New Delhi: New Delhi’s National Gallery of Modern Art (NGMA), a premier institution that promotes contemporary art, has not acquired any art work since September last year even though it had the budget for it.
In reply to an RTI filed by this correspondent, S.P. Datta, restorer at NGMA and the central public information officer, said, “NGMA Delhi has purchased last art works in the month of September 2015”. The purchase was of 100 photographs (print over matt cotton smooth) by Prabuddha Dasgupta for a sum of Rs.12,31,505.
The reply also established that the budget allocated by the Ministry of Culture for art purchase has been underutilised by the Delhi NGMA.
As per the RTI response, the budget for the fiscal year 2015-16 was Rs 500 lakh (five crore), out of which a mere Rs 12,31,505 was utilised. Although Datta mentioned, “NGMA, New Delhi, has modern Indian art/contemporary art in its collection of Sheba Chhachhi executed in the year 2015”, he didn’t clarify whether it was bought with the budget allocated for 2015-16 or with that of the fiscal year 2014-15, which ended in April 2015.
The sum set aside for art purchase by the Delhi NGMA for 2014-15 was Rs 17 lakh.
It further established that even though the budget allocated by the culture ministry for “FY 2016-17 to NGMA, Delhi, is Rs 100 lakh (one crore)”, no work of art has been purchased with that sum so far.
On being contacted by The Wire, Rajiv Lochan, who quit as the director of Delhi NGMA in June this year after a 19-year stint, refused to comment on the issue. Even though the underutilisation of the budget was mainly during his term, Lochan directed this correspondent to “the present NGMA director” (Adwaita Gadanayak) giving the reason that he “retired several months ago.”

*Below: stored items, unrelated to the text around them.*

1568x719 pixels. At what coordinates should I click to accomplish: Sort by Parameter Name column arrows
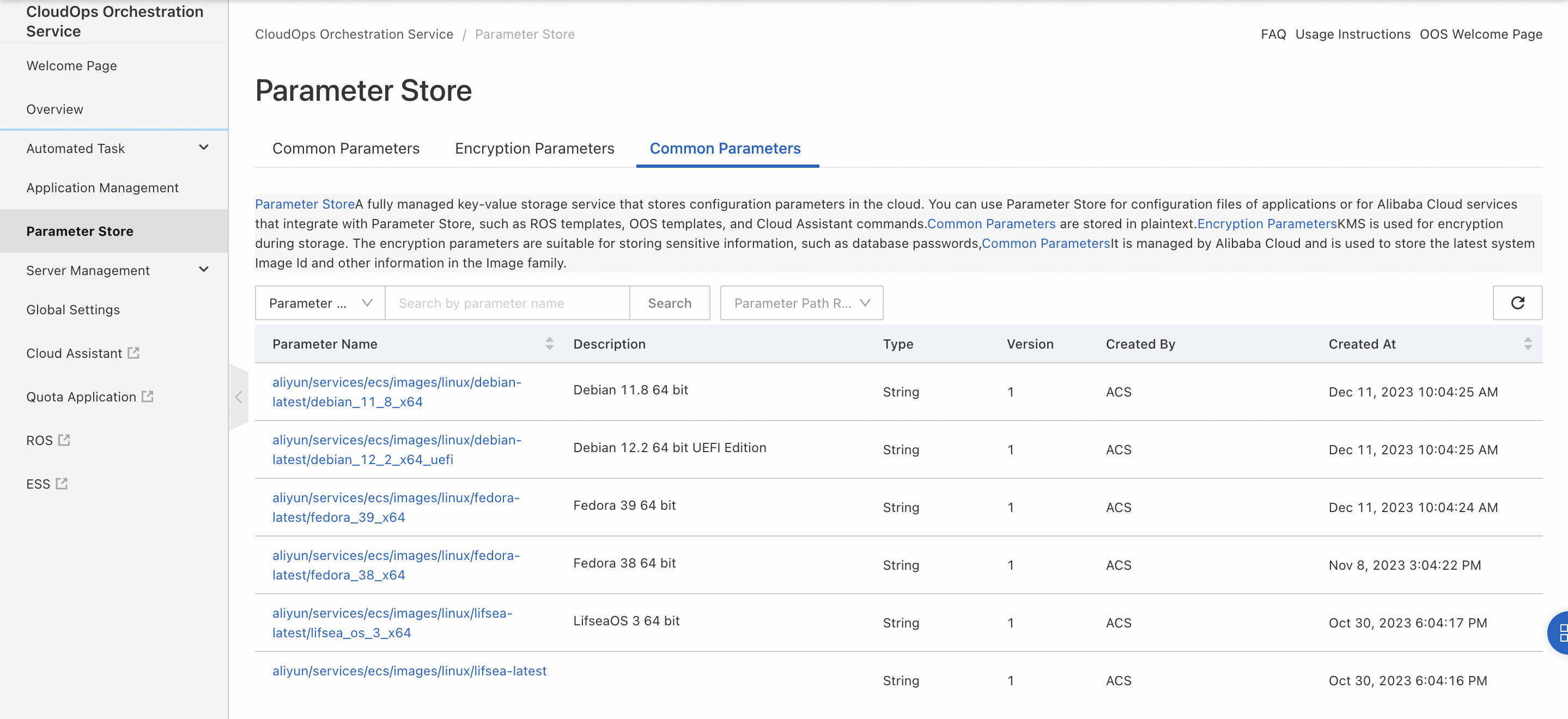549,343
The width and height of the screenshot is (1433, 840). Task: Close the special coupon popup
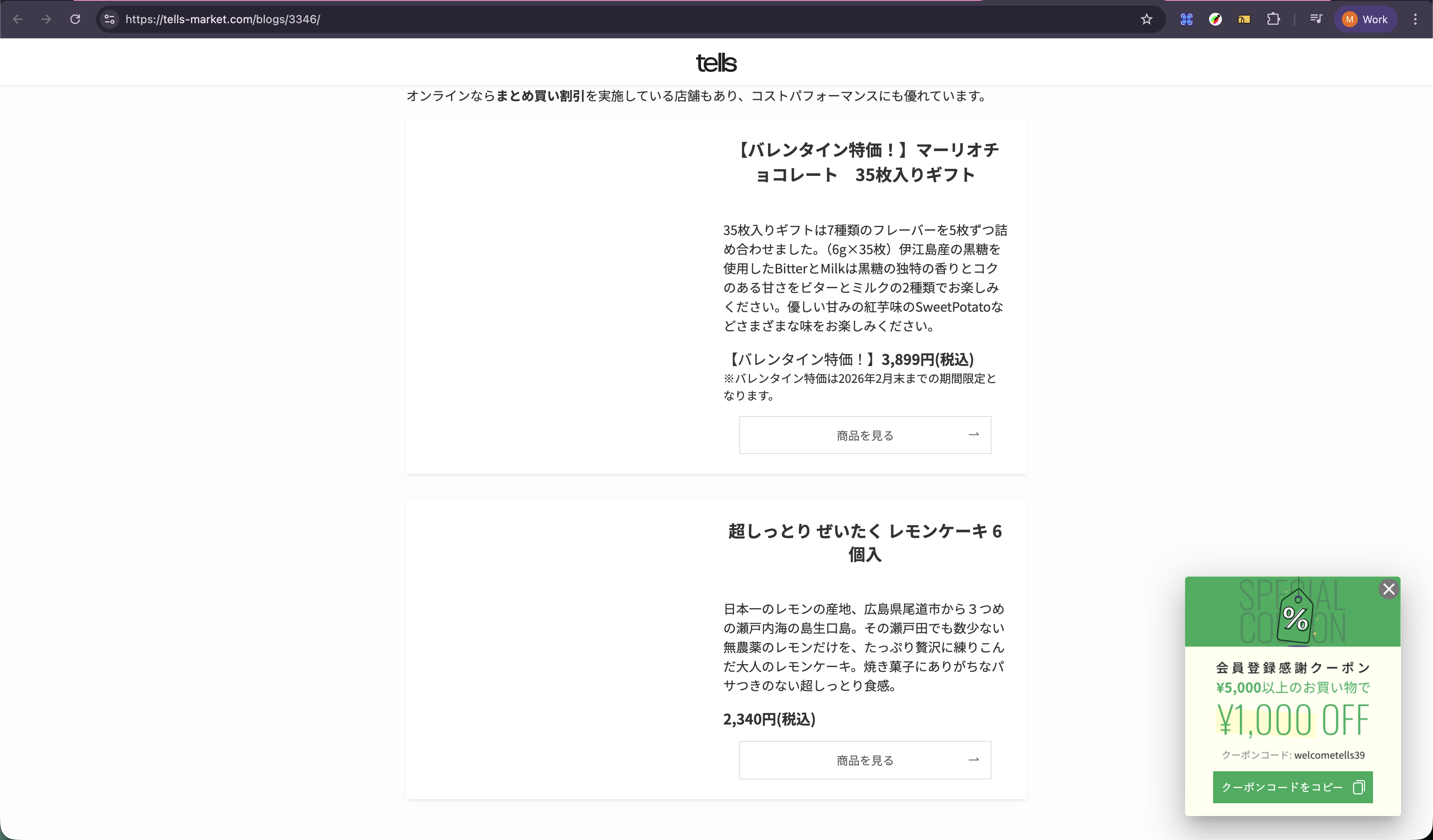(1389, 589)
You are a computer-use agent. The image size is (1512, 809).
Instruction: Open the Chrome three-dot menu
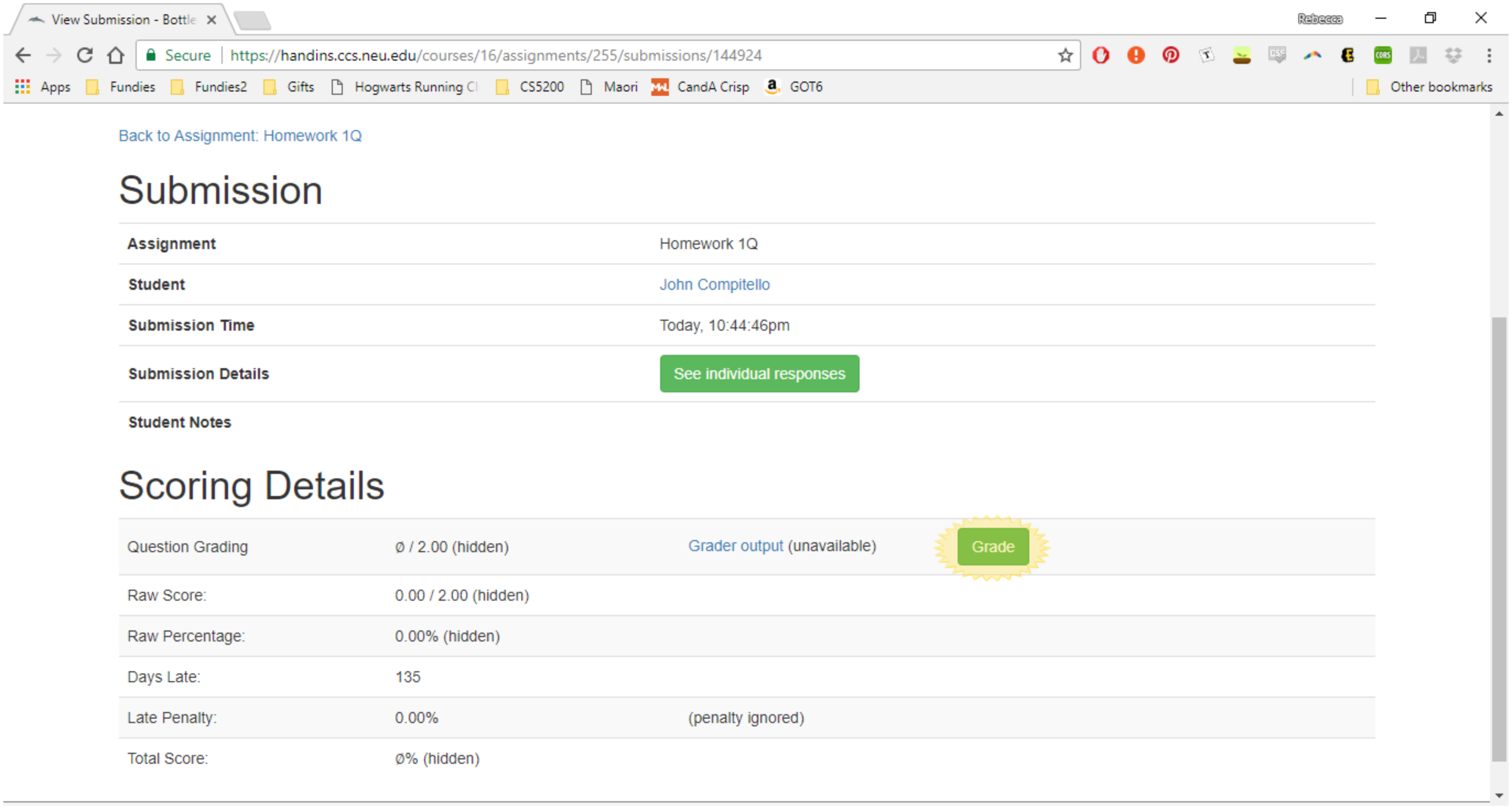[x=1488, y=55]
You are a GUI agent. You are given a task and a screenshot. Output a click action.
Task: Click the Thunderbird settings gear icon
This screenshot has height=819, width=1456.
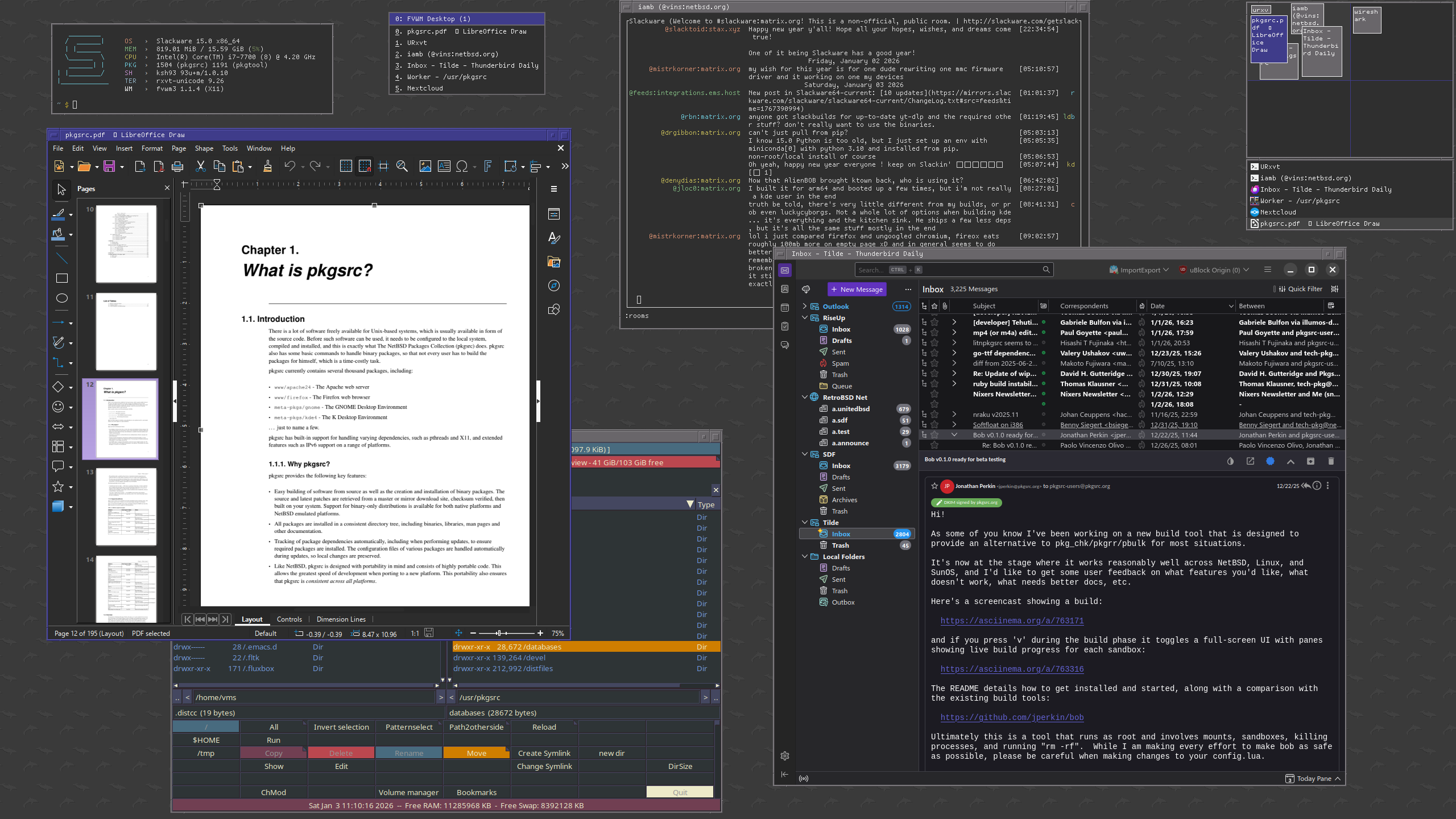785,756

Gadanayak, however, was “unavailable for comment”, his office said, adding “He would anyway have no idea about it as he has recently joined NGMA”. Gadanayak became the director of Delhi NGMA in November.
“The committee which advised the NGMA on art purchase was dissolved two-three months ago and the new committee is yet to be formed. So there has been no purchase lately,” Gadanayak’s office said.
Inadequate institutional patronage of the arts has been a longstanding complaint of the art fraternity across the country. Artists rue that governmental spaces meant for patronage of art, such as the Lalit Kala Akademi and the NGMA, have turned into mere venues for exhibition.
In an interview with The Wire, well-known installation artist Sudarshan Shetty, also the curator of this year’s Kochi-Muziris Biennale, said, “We have the basis which has not worked very well… so it is time for all to come together in their private capacities [and] ask why it is important to support art and culture. We should go back to the basic questions. Why is it important for art to survive, why is culture important, why we should remember who we have been to understand who we are. Not enough has been done in that direction.”